Poi c’è il problema delle diversità nelle produzioni agricole e in questo caso vediamo come a livello europeo – non è certo il livello europeo che ha insegnato alla Toscana questo tipo di cose – si comincia a parlare di una transizione verso un modello agroecologico che è bastato sostanzialmente sulla valorizzazione della diversità nelle pratiche agricole.
La diversità economica è legata alla possibilità delle aziende – anche quelle più piccole – di partecipare alla creazione di valore. Attraverso le comunità del cibo le aziende agricole sono in grado di disegnare modelli di economia diversi. La diversità sociale è importante perché la società non è un qualcosa di separato dall’economia, ma è un qualcosa che forma e contribuisce a formare le economie locali. Una comunità diversificata partecipa, sostiene e promuove la propria economia.

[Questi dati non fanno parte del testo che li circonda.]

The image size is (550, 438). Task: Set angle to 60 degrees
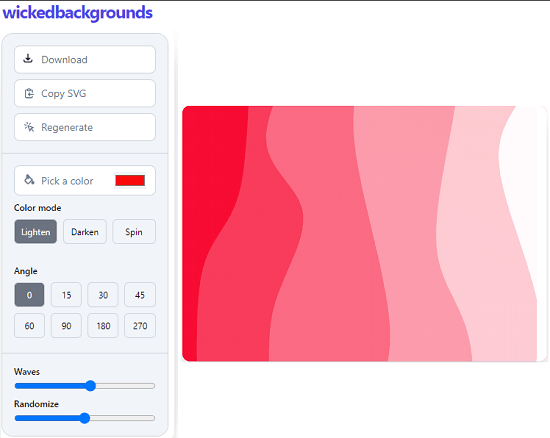(x=29, y=326)
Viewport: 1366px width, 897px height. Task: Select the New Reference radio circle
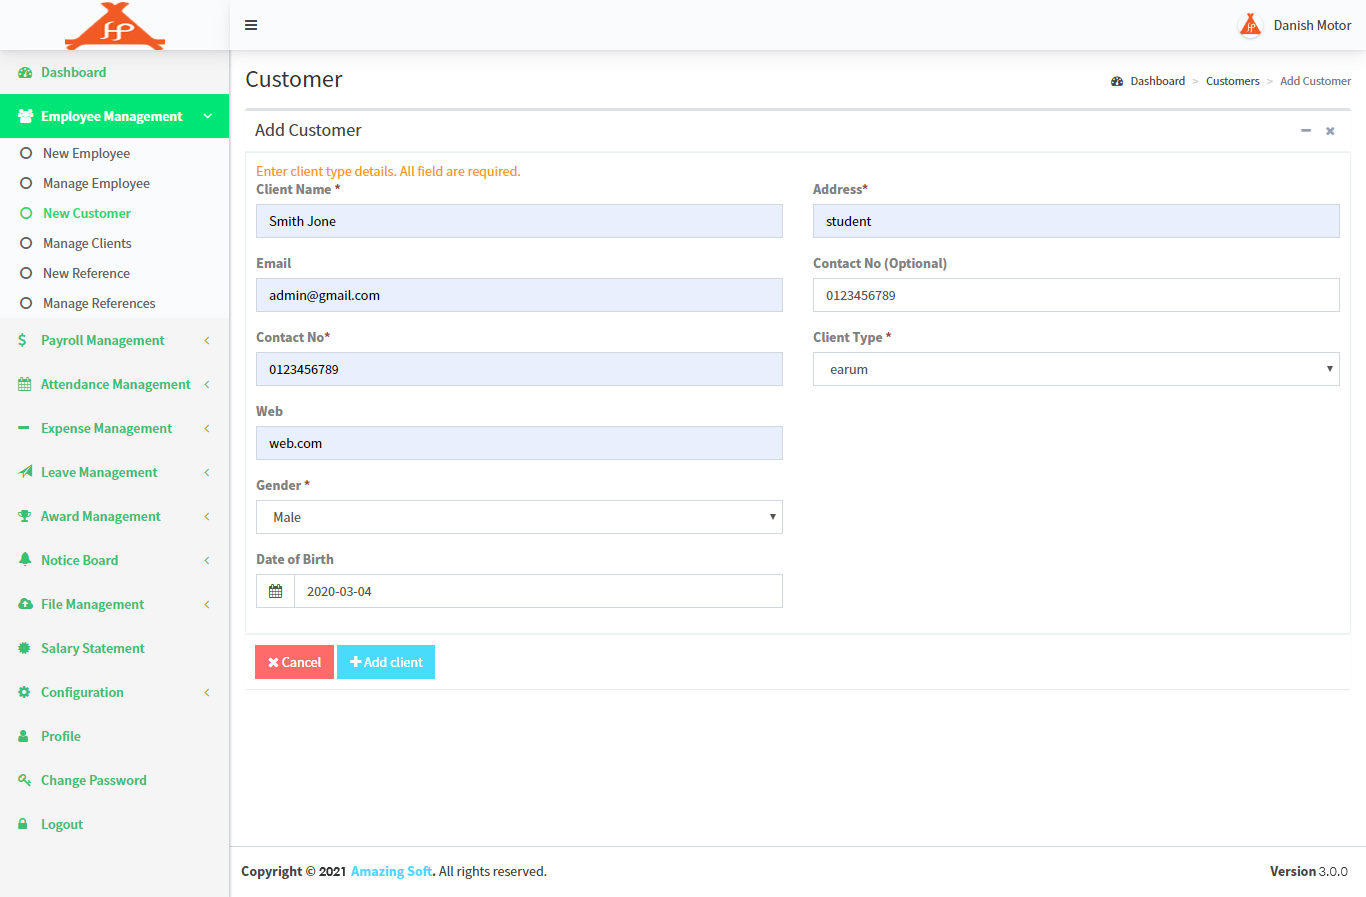[26, 273]
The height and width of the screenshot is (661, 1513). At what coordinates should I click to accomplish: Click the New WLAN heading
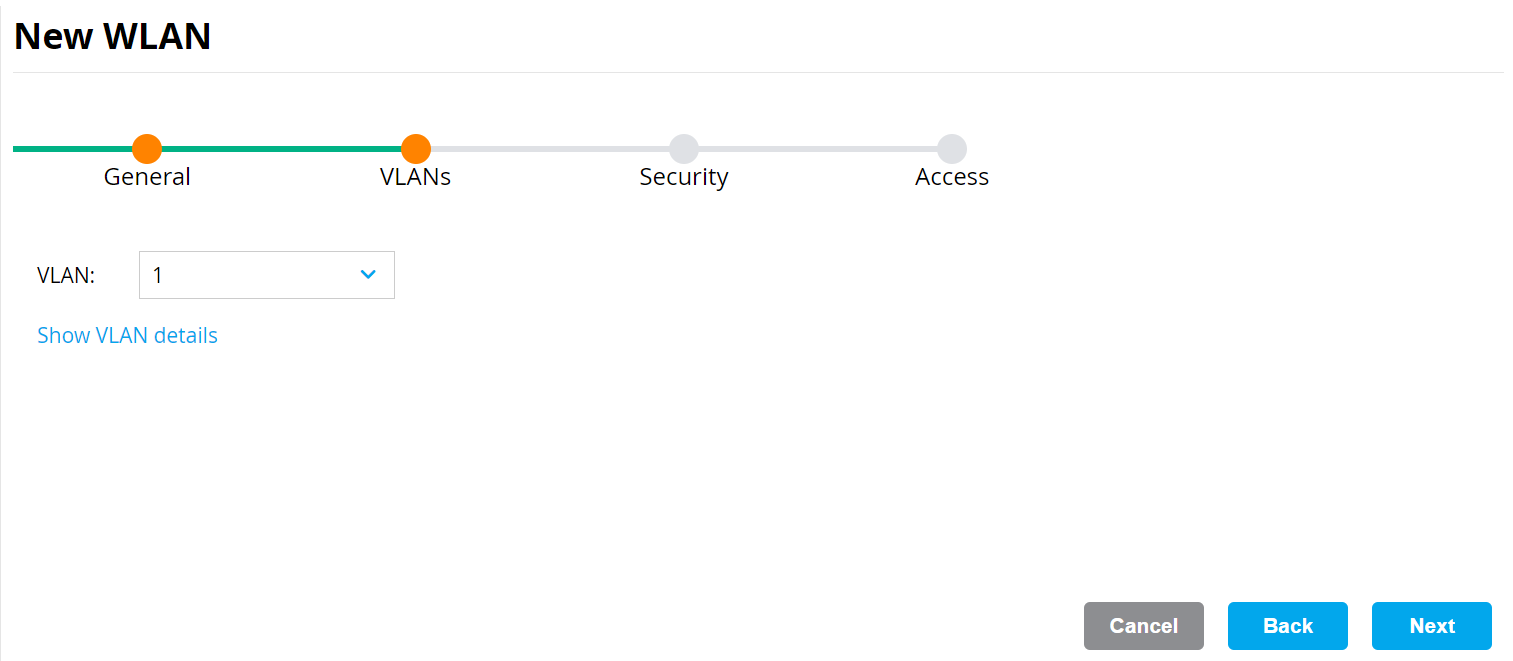(x=112, y=36)
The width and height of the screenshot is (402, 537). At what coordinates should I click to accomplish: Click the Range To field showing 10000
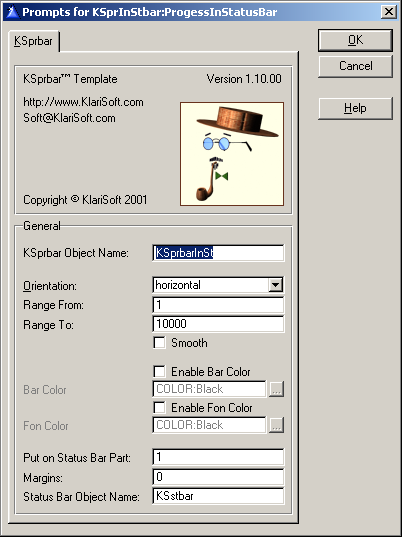click(218, 324)
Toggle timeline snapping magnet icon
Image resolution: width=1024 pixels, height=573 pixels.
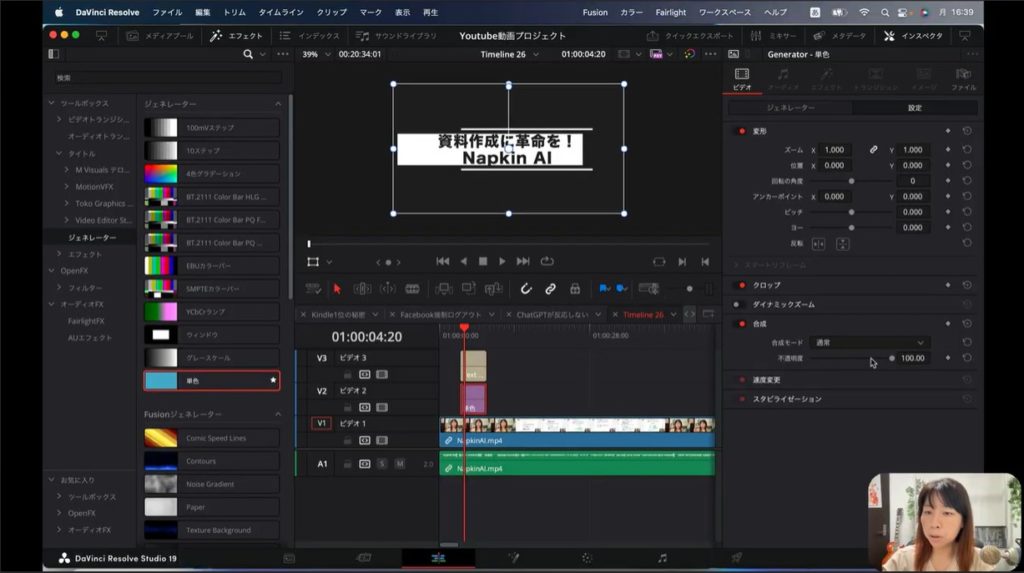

Tutti questi aspetti si ritrovano nell’idea di comunità del cibo. È un’idea che viene da lontano, perché a fronte di un modello economico basato sulla competizione individuale, la comunità del cibo propone un modello che si basa prima di tutto sulla cooperazione, poi non si esclude il fatto che esista una competizione, ma la cosa rilevante è che dalla cooperazione si generano opportunità di sviluppo.
Non è un caso che nel modello toscano le reti di cooperazione siano un perno strategico: pensiamo alle comunità del cibo ma anche alle comunità delle foreste o anche ai gruppi operativi. Queste reti creano le condizioni favorevoli per le attività economiche locale e di fatto generano innovazione perché attraverso la condivisione di esperienze, la condivisione di conoscenze, la messa in comune di risorse si genera innovazione. Non parliamo solo di innovazione tecnologica, che comunque è importante, ma anche e soprattutto di innovazione sociale, cioè la capacità di promuovere nuovi modelli e nuovi comportamenti. Pensiamo a quando parliamo all’alimentazione e alla dieta che sono regole di comportamento che sono radicate nelle mentalità delle persone, nella cultura delle persone e la loro trasformazione richiede è una forte componente di innovazione.
Ma io credo che l’aspetto che ci viene in qualche modo comunicato oggi con l’impegno così forte della Regione Toscana che ha ribadito dall’Assessore e dal Direttore Scalacci e dal Direttore Locatelli, è l’aspetto di innovazione istituzionale. Le comunità del cibo possono essere visti come dei soggetti che insieme ai decisori politici e insieme a chi produce ricerca, contribuiscono alla costruzione di modelli economici diversi per lo sviluppo di sistemi alimentari locali.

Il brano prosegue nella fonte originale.